Work instructions:
Rewrite the part of the records that opens with the line containing "Open the tab switcher counter" and runs through the end of the records, keeping every line of text. Offset every coordinate in the answers by -45, and leave the pictures out.

------------------------------------

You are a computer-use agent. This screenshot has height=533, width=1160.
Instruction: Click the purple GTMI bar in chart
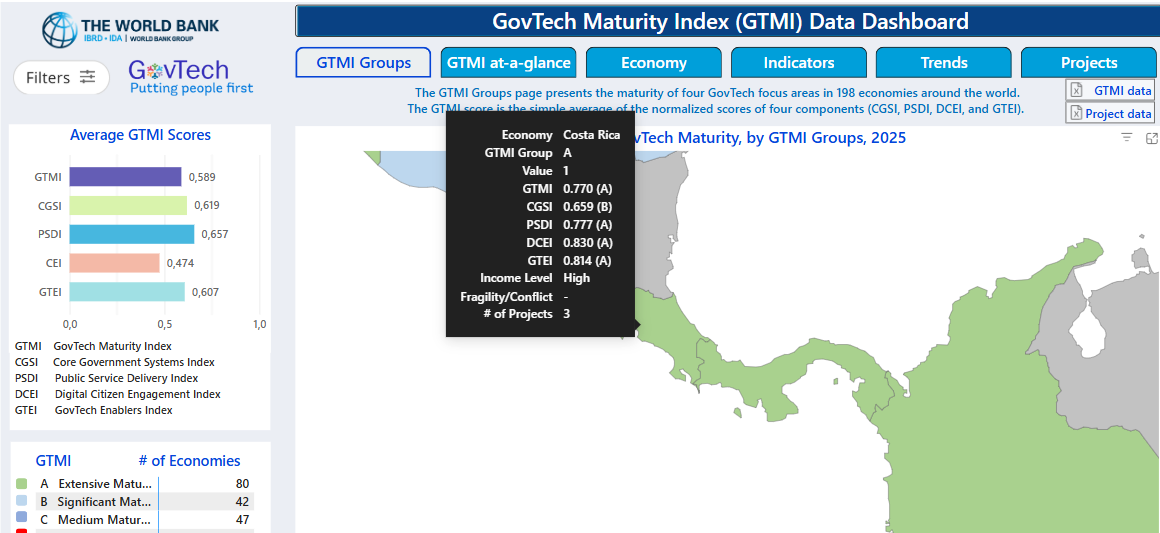click(x=125, y=177)
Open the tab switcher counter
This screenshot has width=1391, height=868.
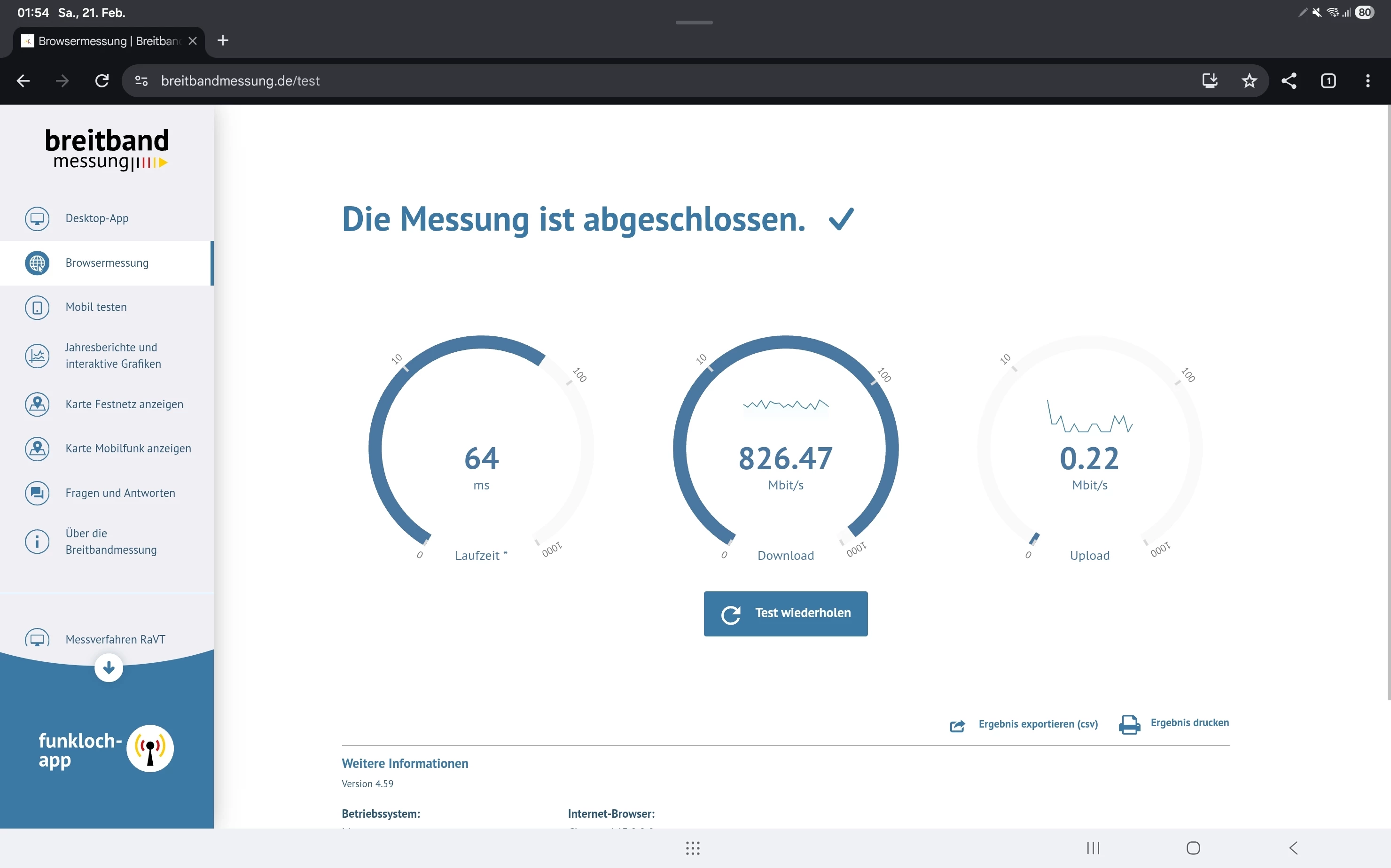click(1328, 81)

------------------------------------

Complete response:
Open the tab switcher counter
This screenshot has width=1391, height=868.
click(1283, 36)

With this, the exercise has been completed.